• _Provided entries_:
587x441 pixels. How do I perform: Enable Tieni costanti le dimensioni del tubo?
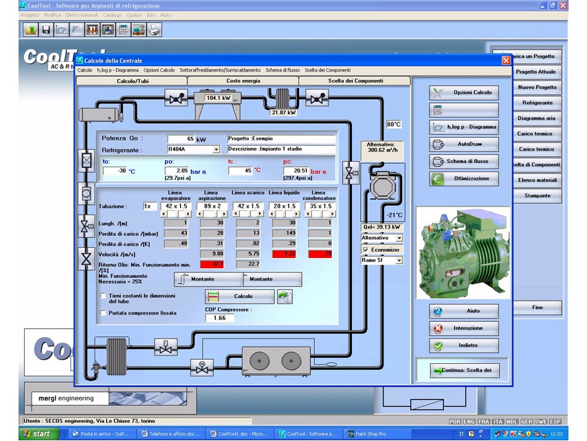coord(103,296)
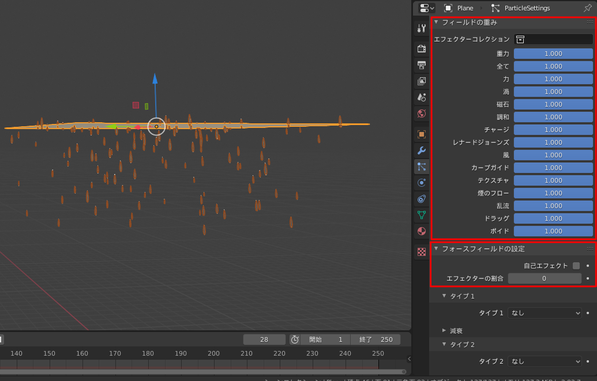Open the Output properties printer icon
Image resolution: width=597 pixels, height=381 pixels.
tap(421, 64)
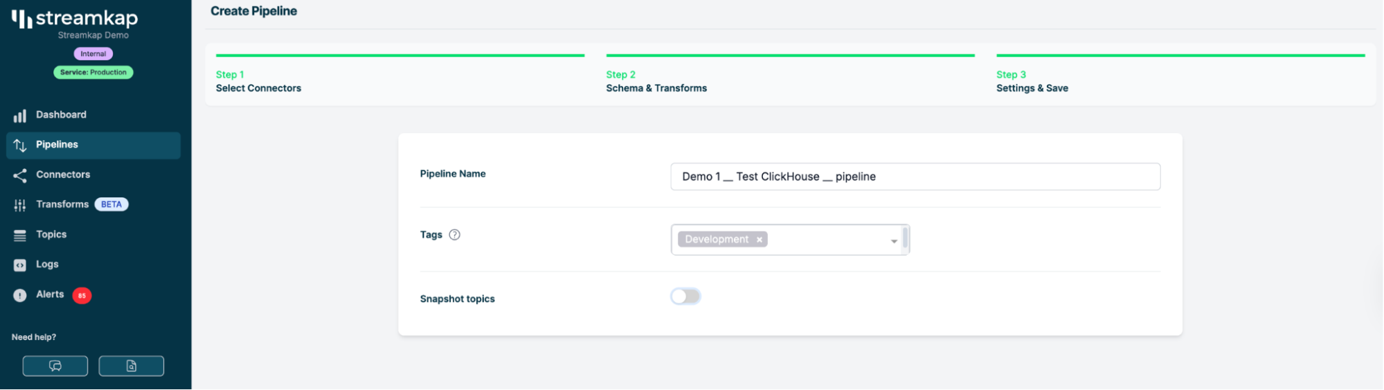Click the Topics list icon
The image size is (1384, 390).
coord(20,236)
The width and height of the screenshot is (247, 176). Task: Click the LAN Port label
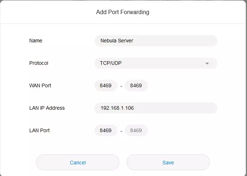click(x=39, y=131)
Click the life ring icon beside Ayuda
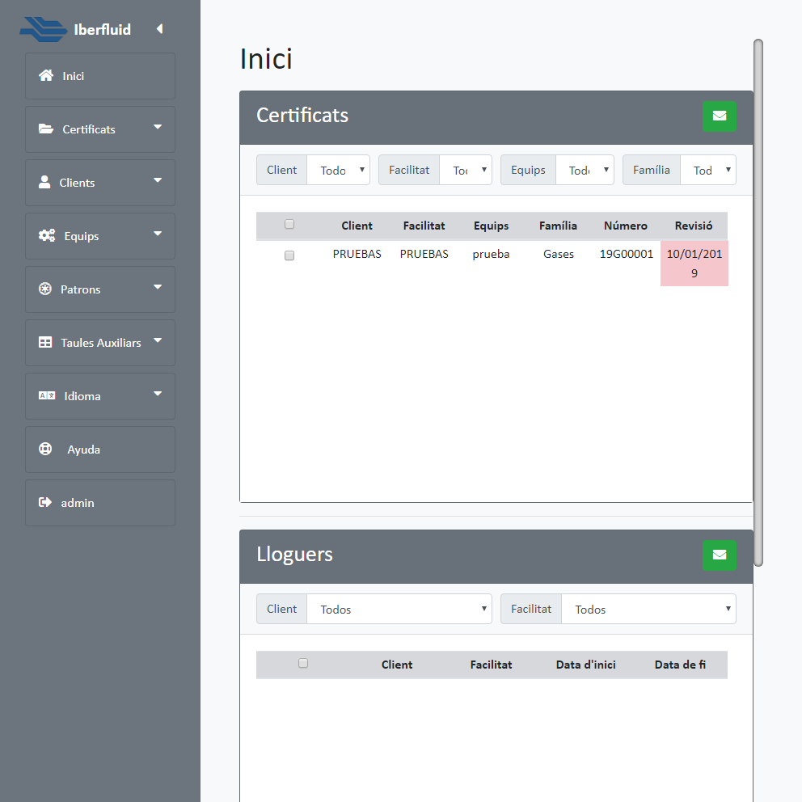 [x=45, y=450]
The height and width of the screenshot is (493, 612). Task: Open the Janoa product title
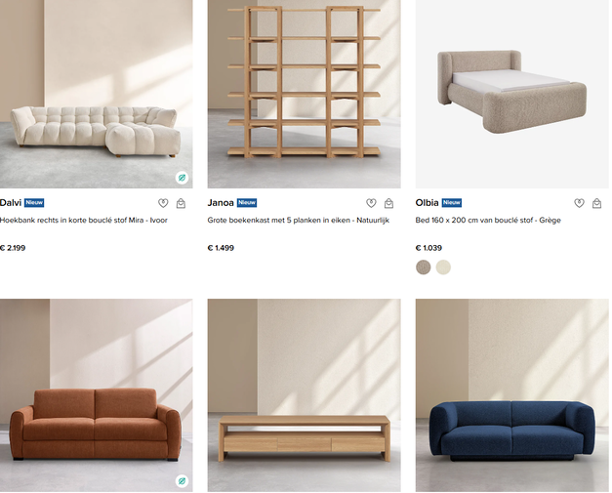click(221, 203)
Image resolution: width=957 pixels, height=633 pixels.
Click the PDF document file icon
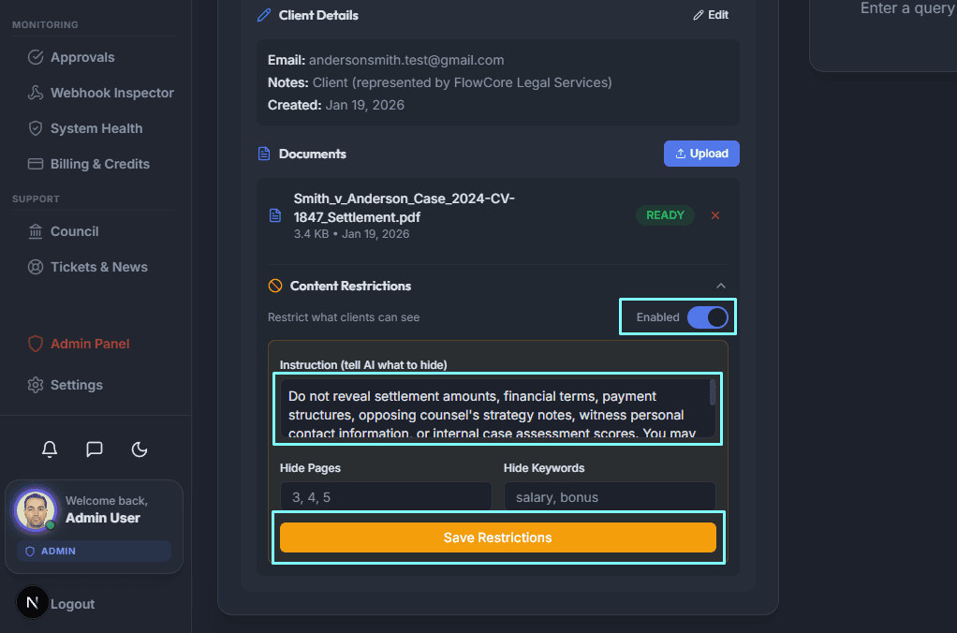(x=275, y=215)
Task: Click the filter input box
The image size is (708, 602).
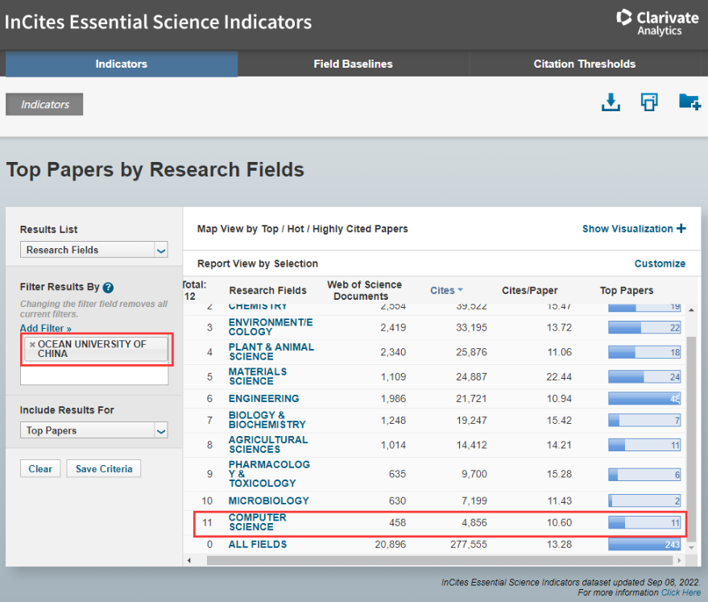Action: [x=93, y=376]
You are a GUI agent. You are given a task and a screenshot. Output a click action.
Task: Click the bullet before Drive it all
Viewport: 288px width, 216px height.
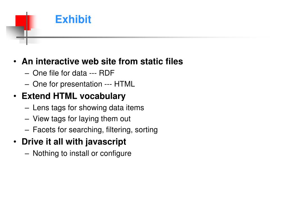pyautogui.click(x=15, y=142)
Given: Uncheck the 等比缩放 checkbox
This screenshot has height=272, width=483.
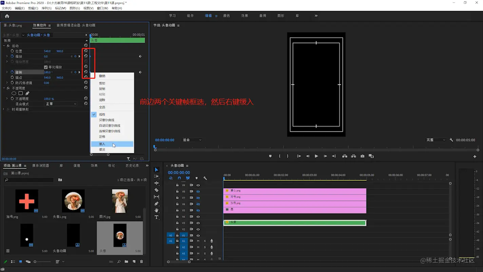Looking at the screenshot, I should coord(46,67).
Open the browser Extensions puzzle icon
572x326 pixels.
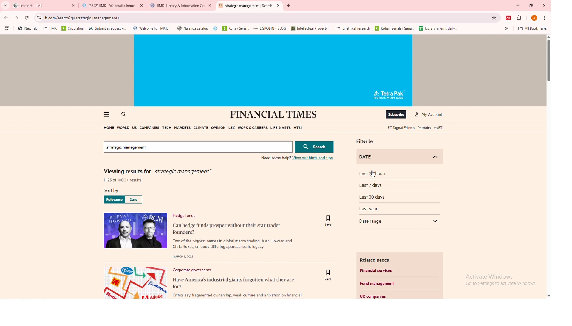(x=519, y=18)
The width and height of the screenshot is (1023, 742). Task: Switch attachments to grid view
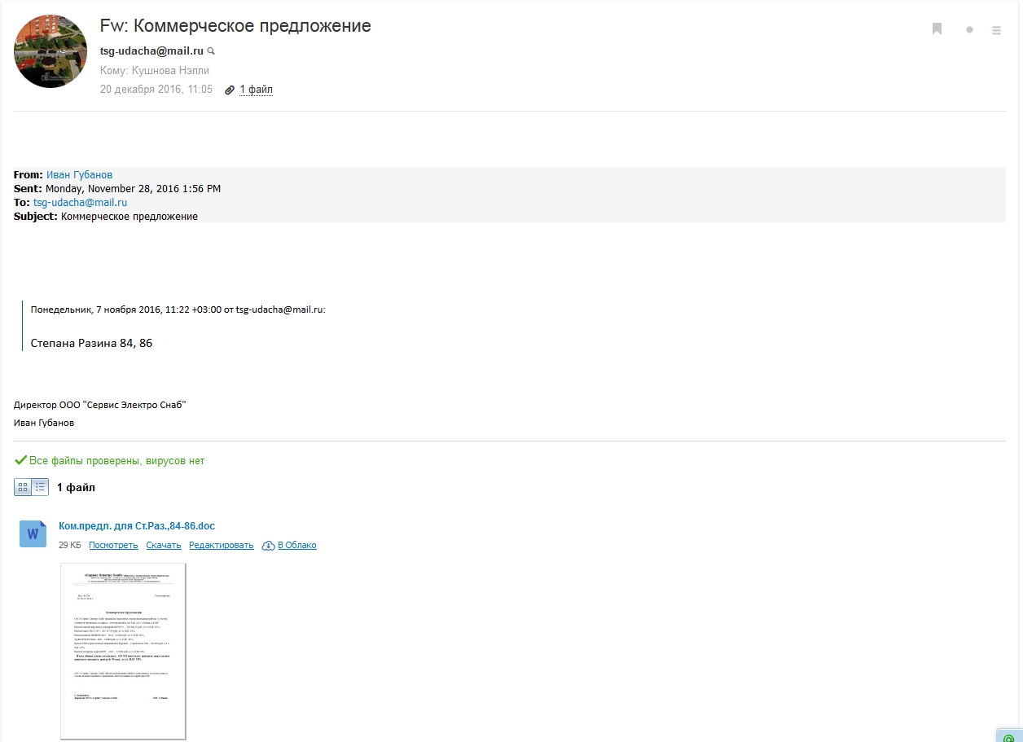coord(23,487)
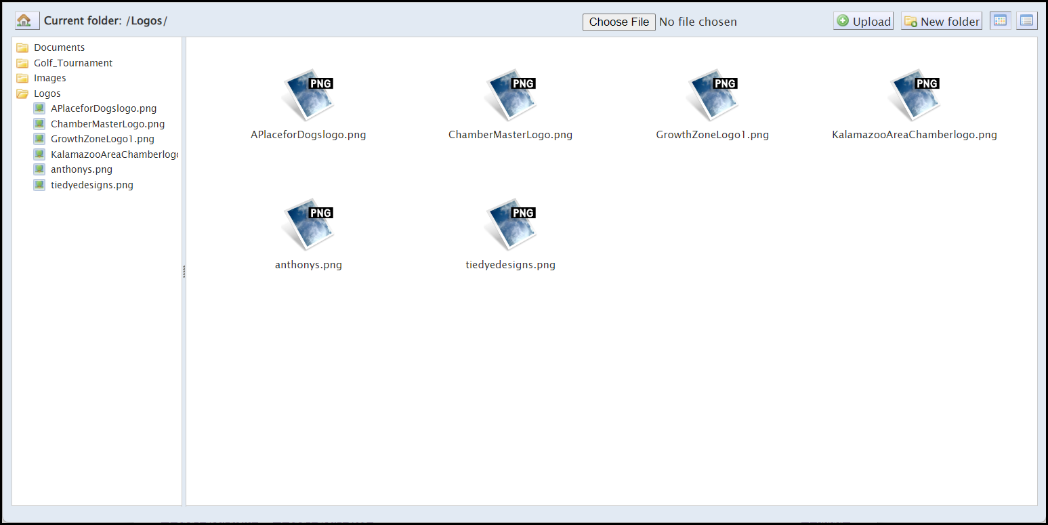Open the Golf_Tournament folder
Viewport: 1048px width, 525px height.
click(x=72, y=63)
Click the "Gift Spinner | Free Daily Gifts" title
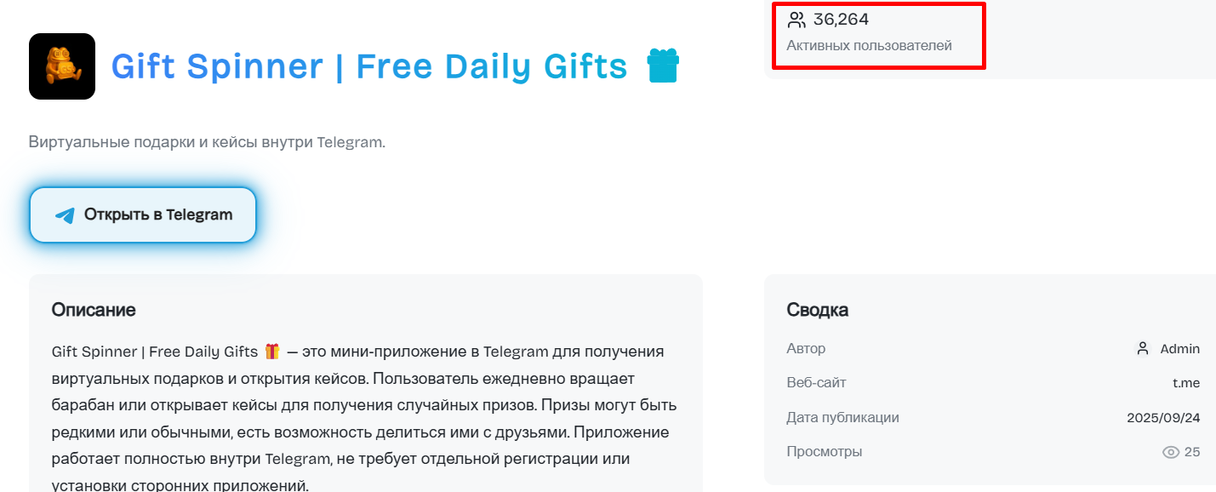The width and height of the screenshot is (1216, 492). pyautogui.click(x=369, y=66)
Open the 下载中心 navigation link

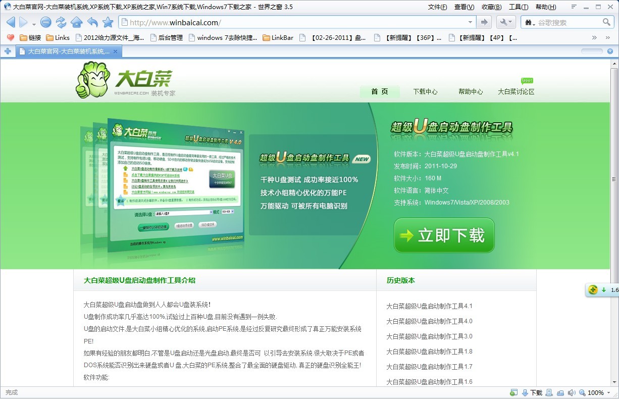coord(425,92)

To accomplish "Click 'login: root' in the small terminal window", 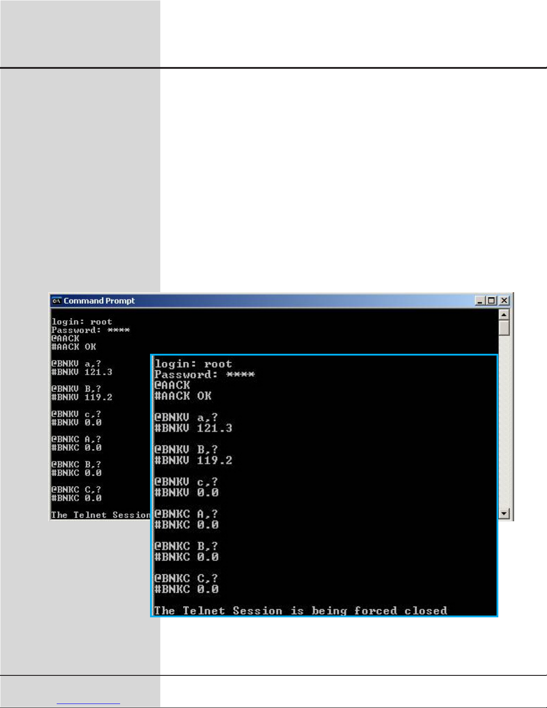I will tap(82, 322).
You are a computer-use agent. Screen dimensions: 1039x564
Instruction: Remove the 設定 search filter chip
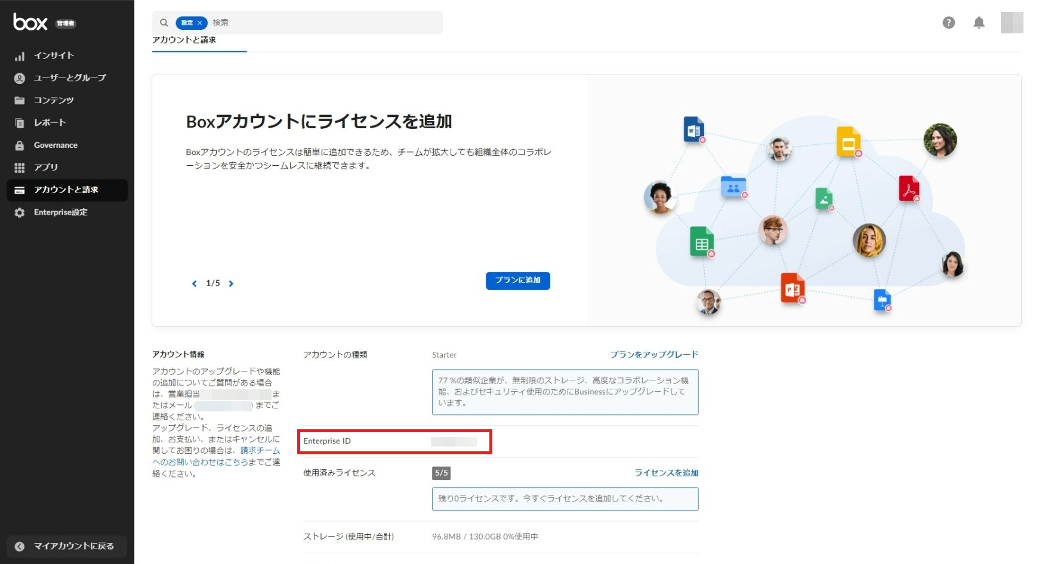pos(200,23)
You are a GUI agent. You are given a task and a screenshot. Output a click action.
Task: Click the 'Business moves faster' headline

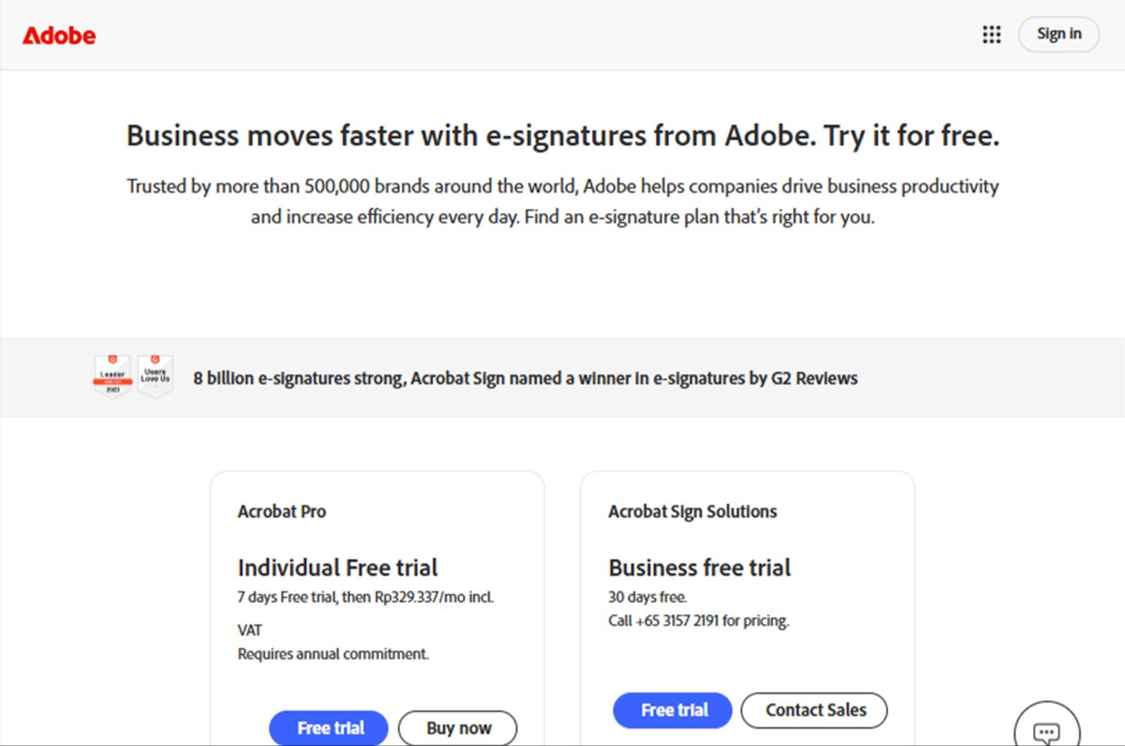tap(563, 136)
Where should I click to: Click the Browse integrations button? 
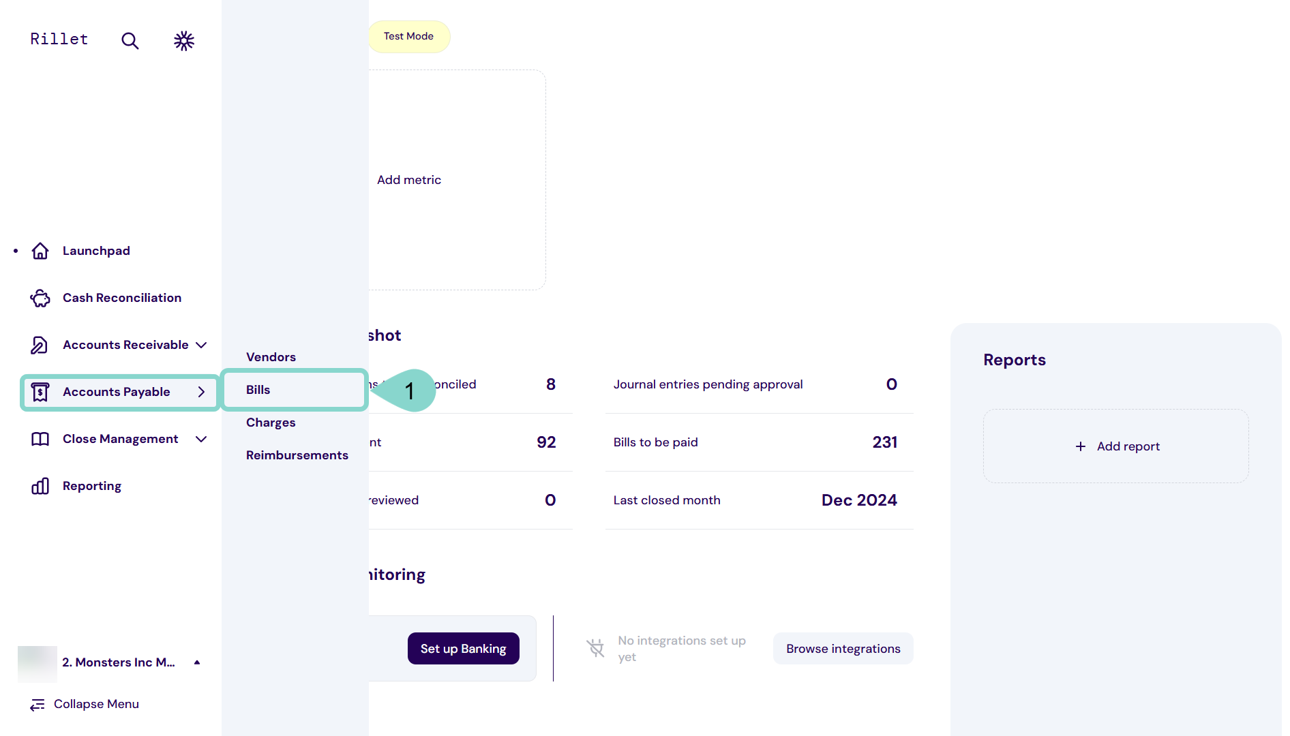[843, 649]
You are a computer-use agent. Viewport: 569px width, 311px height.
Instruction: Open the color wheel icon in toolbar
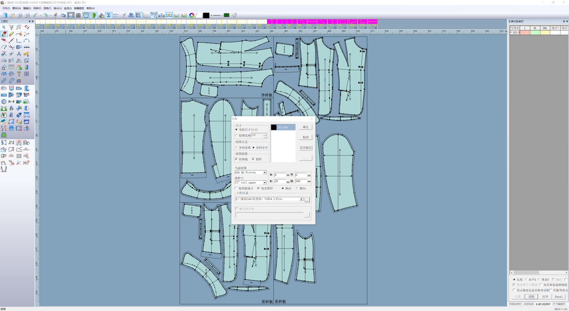192,15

• _Your task_: Scan the material above for the string "agent" and copy every line that has it.

• _Response_:
You are a GUI agent. You are given a task and a screenshot. Output a click action.
You are a computer-use agent. Screen dimensions: 1039x564
You are a GUI agent. You are given a task and a screenshot. Output a click action.
You are a computer-use agent. Viewport: 569px width, 311px height.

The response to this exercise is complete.